_Task details_
Can you reproduce the data beneath, keeping every line exact?

Data entries
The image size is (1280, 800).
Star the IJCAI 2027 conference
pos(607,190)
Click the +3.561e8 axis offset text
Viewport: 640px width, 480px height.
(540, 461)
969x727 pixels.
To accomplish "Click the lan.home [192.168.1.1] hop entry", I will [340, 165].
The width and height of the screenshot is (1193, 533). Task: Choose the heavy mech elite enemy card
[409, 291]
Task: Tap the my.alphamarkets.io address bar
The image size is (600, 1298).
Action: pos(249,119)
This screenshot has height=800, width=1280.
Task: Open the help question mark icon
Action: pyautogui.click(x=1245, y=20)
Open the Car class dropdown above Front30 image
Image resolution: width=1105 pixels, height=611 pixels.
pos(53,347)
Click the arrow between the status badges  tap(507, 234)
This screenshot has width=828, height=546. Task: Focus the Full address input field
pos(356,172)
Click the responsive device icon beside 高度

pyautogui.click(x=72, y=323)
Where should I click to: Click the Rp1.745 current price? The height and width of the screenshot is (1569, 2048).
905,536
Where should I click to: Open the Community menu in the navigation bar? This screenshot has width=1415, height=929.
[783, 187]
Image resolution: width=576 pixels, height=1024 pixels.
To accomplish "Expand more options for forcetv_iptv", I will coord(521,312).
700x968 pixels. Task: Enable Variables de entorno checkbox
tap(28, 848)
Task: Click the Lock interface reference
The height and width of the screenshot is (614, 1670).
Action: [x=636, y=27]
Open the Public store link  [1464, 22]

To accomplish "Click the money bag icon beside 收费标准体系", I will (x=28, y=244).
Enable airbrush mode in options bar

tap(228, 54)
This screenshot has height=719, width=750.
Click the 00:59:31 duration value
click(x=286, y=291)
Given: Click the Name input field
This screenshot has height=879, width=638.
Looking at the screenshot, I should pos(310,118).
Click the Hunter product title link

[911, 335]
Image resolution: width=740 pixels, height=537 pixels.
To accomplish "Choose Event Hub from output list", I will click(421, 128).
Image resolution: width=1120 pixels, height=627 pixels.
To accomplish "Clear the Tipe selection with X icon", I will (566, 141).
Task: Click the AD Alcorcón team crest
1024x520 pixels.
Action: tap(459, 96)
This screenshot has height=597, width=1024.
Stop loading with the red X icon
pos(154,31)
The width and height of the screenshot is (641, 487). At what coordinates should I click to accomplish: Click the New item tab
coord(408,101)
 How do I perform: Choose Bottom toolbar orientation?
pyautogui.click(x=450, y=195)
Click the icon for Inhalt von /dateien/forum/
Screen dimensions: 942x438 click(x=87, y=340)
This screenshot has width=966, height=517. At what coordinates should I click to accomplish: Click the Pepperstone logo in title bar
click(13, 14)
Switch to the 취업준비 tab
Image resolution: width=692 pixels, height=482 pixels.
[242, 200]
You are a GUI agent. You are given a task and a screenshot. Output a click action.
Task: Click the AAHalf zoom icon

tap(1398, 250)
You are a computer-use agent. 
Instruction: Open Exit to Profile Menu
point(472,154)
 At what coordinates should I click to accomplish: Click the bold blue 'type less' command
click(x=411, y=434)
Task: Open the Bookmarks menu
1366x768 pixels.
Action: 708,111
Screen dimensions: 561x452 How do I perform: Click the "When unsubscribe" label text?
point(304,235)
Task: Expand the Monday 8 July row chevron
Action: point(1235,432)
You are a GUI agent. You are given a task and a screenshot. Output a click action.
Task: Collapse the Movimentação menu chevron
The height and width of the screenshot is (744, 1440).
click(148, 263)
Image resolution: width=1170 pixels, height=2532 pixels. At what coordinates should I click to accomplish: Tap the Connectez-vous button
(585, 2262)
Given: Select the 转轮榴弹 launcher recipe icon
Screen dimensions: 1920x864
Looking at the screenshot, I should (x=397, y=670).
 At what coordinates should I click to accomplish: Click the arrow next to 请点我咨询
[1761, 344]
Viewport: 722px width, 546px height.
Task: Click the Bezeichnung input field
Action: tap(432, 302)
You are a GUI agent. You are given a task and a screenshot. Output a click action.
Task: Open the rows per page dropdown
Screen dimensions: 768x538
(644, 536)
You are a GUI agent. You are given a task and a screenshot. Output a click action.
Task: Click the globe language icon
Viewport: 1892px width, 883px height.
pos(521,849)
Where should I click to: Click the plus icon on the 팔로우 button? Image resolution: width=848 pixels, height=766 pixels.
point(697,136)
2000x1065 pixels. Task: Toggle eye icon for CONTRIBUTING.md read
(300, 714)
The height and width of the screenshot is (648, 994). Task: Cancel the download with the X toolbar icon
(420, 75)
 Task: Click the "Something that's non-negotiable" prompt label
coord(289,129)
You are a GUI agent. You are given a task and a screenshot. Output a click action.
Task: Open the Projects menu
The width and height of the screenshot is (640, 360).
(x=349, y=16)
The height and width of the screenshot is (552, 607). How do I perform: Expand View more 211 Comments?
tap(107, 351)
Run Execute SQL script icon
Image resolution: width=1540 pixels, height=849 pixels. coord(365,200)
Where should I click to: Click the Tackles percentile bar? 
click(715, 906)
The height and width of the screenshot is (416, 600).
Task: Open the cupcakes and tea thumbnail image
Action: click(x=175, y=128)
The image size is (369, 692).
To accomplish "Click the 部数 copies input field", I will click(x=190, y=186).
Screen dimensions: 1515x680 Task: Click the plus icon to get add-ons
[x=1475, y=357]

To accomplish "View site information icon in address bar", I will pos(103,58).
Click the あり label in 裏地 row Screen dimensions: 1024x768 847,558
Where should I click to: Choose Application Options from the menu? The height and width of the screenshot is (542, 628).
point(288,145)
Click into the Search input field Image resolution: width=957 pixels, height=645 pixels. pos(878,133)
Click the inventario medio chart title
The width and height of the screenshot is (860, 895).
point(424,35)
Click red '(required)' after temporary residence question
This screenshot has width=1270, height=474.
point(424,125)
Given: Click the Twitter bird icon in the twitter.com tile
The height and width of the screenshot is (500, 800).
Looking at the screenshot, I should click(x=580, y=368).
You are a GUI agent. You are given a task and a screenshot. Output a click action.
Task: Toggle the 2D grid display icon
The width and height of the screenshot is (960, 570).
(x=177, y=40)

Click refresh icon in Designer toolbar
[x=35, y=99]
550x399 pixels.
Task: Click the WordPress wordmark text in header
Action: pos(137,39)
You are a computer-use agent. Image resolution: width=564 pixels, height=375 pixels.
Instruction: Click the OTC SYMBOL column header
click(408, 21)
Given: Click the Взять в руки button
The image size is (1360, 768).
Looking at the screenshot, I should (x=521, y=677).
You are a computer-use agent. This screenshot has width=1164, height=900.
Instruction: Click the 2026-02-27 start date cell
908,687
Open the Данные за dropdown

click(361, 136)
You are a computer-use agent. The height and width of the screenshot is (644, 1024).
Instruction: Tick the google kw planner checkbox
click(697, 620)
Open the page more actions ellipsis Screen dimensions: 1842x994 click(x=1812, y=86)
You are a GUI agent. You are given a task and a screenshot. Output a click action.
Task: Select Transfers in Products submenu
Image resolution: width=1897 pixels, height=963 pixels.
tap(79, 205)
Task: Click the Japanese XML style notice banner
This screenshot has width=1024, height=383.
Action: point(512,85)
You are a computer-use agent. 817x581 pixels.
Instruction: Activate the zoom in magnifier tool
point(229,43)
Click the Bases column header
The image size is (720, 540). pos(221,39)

_Solution to this task_
The image size is (1280, 800).
Star the IJCAI 2027 conference
pos(607,190)
Click the +3.561e8 axis offset text
Viewport: 640px width, 480px height.
(540, 461)
969x727 pixels.
To accomplish "Click the lan.home [192.168.1.1] hop entry", I will [340, 165].
The width and height of the screenshot is (1193, 533). Task: Choose the heavy mech elite enemy card
[409, 291]
Task: Tap the my.alphamarkets.io address bar
The image size is (600, 1298).
Action: pos(249,119)
This screenshot has height=800, width=1280.
Task: Open the help question mark icon
Action: pyautogui.click(x=1245, y=20)
Open the Car class dropdown above Front30 image
Image resolution: width=1105 pixels, height=611 pixels.
pos(53,347)
Click the arrow between the status badges  tap(507, 234)
This screenshot has width=828, height=546. Task: Focus the Full address input field
pos(356,172)
Click the responsive device icon beside 高度

pyautogui.click(x=72, y=323)
Where should I click to: Click the Rp1.745 current price? The height and width of the screenshot is (1569, 2048).
905,536
Where should I click to: Open the Community menu in the navigation bar? This screenshot has width=1415, height=929.
[783, 187]
Image resolution: width=576 pixels, height=1024 pixels.
To accomplish "Expand more options for forcetv_iptv", I will coord(521,312).
700x968 pixels. Task: Enable Variables de entorno checkbox
tap(28, 848)
Task: Click the Lock interface reference
The height and width of the screenshot is (614, 1670).
Action: [x=636, y=27]
Open the Public store link  [1464, 22]

To accomplish "Click the money bag icon beside 收费标准体系", I will (x=28, y=244).
Enable airbrush mode in options bar

tap(228, 54)
This screenshot has height=719, width=750.
Click the 00:59:31 duration value
click(x=286, y=291)
Given: Click the Name input field
This screenshot has height=879, width=638.
Looking at the screenshot, I should pos(310,118).
Click the Hunter product title link

[911, 335]
Image resolution: width=740 pixels, height=537 pixels.
To accomplish "Choose Event Hub from output list", I will click(421, 128).
Image resolution: width=1120 pixels, height=627 pixels.
To accomplish "Clear the Tipe selection with X icon", I will (566, 141).
Task: Click the AD Alcorcón team crest
1024x520 pixels.
Action: tap(459, 96)
This screenshot has height=597, width=1024.
Stop loading with the red X icon
pos(154,31)
The width and height of the screenshot is (641, 487). At what coordinates should I click to accomplish: Click the New item tab
coord(408,101)
 How do I perform: Choose Bottom toolbar orientation?
pyautogui.click(x=450, y=195)
Click the icon for Inhalt von /dateien/forum/
Screen dimensions: 942x438 click(x=87, y=340)
This screenshot has width=966, height=517. At what coordinates should I click to accomplish: Click the Pepperstone logo in title bar
click(13, 14)
Switch to the 취업준비 tab
Image resolution: width=692 pixels, height=482 pixels.
[242, 200]
You are a GUI agent. You are given a task and a screenshot. Output a click action.
Task: Click the AAHalf zoom icon

tap(1398, 250)
You are a computer-use agent. 
Instruction: Open Exit to Profile Menu
point(472,154)
 At what coordinates should I click to accomplish: Click the bold blue 'type less' command
click(x=411, y=434)
Task: Open the Bookmarks menu
1366x768 pixels.
Action: 708,111
Screen dimensions: 561x452 How do I perform: Click the "When unsubscribe" label text?
point(304,235)
Task: Expand the Monday 8 July row chevron
Action: point(1235,432)
You are a GUI agent. You are given a task and a screenshot. Output a click action.
Task: Collapse the Movimentação menu chevron
The height and width of the screenshot is (744, 1440).
click(148, 263)
Image resolution: width=1170 pixels, height=2532 pixels. At what coordinates should I click to accomplish: Tap the Connectez-vous button
(585, 2262)
Given: Select the 转轮榴弹 launcher recipe icon
Screen dimensions: 1920x864
Looking at the screenshot, I should (x=397, y=670).
 At what coordinates should I click to accomplish: Click the arrow next to 请点我咨询
[1761, 344]
Viewport: 722px width, 546px height.
Task: Click the Bezeichnung input field
Action: tap(432, 302)
You are a GUI agent. You are given a task and a screenshot. Output a click action.
Task: Open the rows per page dropdown
Screen dimensions: 768x538
(644, 536)
You are a GUI agent. You are given a task and a screenshot. Output a click action.
Task: Click the globe language icon
Viewport: 1892px width, 883px height.
pos(521,849)
Where should I click to: Click the plus icon on the 팔로우 button? Image resolution: width=848 pixels, height=766 pixels.
point(697,136)
2000x1065 pixels. Task: Toggle eye icon for CONTRIBUTING.md read
(300, 714)
The height and width of the screenshot is (648, 994). Task: Cancel the download with the X toolbar icon
(420, 75)
 Task: Click the "Something that's non-negotiable" prompt label
coord(289,129)
You are a GUI agent. You are given a task and a screenshot. Output a click action.
Task: Open the Projects menu
The width and height of the screenshot is (640, 360).
(x=349, y=16)
The height and width of the screenshot is (552, 607). How do I perform: Expand View more 211 Comments?
tap(107, 351)
Run Execute SQL script icon
Image resolution: width=1540 pixels, height=849 pixels. coord(365,200)
Where should I click to: Click the Tackles percentile bar? 
click(715, 906)
The height and width of the screenshot is (416, 600).
Task: Open the cupcakes and tea thumbnail image
Action: click(x=175, y=128)
The image size is (369, 692).
To accomplish "Click the 部数 copies input field", I will click(x=190, y=186).
Screen dimensions: 1515x680 Task: Click the plus icon to get add-ons
[x=1475, y=357]

To accomplish "View site information icon in address bar", I will pos(103,58).
Click the あり label in 裏地 row Screen dimensions: 1024x768 847,558
Where should I click to: Choose Application Options from the menu? The height and width of the screenshot is (542, 628).
point(288,145)
Click into the Search input field Image resolution: width=957 pixels, height=645 pixels. pos(878,133)
Click the inventario medio chart title
The width and height of the screenshot is (860, 895).
point(424,35)
Click red '(required)' after temporary residence question
This screenshot has width=1270, height=474.
point(424,125)
Given: Click the Twitter bird icon in the twitter.com tile
The height and width of the screenshot is (500, 800).
Looking at the screenshot, I should click(x=580, y=368).
You are a GUI agent. You are given a task and a screenshot. Output a click action.
Task: Toggle the 2D grid display icon
The width and height of the screenshot is (960, 570).
(x=177, y=40)

Click refresh icon in Designer toolbar
[x=35, y=99]
550x399 pixels.
Task: Click the WordPress wordmark text in header
Action: pos(137,39)
You are a computer-use agent. Image resolution: width=564 pixels, height=375 pixels.
Instruction: Click the OTC SYMBOL column header
click(408, 21)
Given: Click the Взять в руки button
The image size is (1360, 768).
Looking at the screenshot, I should (x=521, y=677).
You are a computer-use agent. This screenshot has width=1164, height=900.
Instruction: Click the 2026-02-27 start date cell
908,687
Open the Данные за dropdown

click(361, 136)
You are a computer-use agent. The height and width of the screenshot is (644, 1024).
Instruction: Tick the google kw planner checkbox
click(697, 620)
Open the page more actions ellipsis Screen dimensions: 1842x994 click(x=1812, y=86)
You are a GUI agent. You are given a task and a screenshot. Output a click action.
Task: Select Transfers in Products submenu
Image resolution: width=1897 pixels, height=963 pixels.
tap(79, 205)
Task: Click the Japanese XML style notice banner
This screenshot has width=1024, height=383.
Action: point(512,85)
You are a computer-use agent. 817x581 pixels.
Instruction: Activate the zoom in magnifier tool
point(229,43)
Click the Bases column header
The image size is (720, 540). pos(221,39)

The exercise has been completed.